**TASK DIRECTIONS**
When the line with "Image resolution: width=2048" is found, repeat it and all lines that follow it exactly, stopping at the end of the listing.
*** INPUT MATERIAL ***
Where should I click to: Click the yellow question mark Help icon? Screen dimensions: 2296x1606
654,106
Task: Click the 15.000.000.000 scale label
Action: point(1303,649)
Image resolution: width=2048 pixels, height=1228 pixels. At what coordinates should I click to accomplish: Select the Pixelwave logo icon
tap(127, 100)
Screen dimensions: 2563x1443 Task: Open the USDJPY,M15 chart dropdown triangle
*** End of INPUT MATERIAL ***
**WRITTEN REPLY**
Image resolution: width=2048 pixels, height=1228 pixels. At what coordinates should I click to accomplish: Select the Pixelwave logo icon
tap(127, 100)
Screen dimensions: 2563x1443 Task: Open the USDJPY,M15 chart dropdown triangle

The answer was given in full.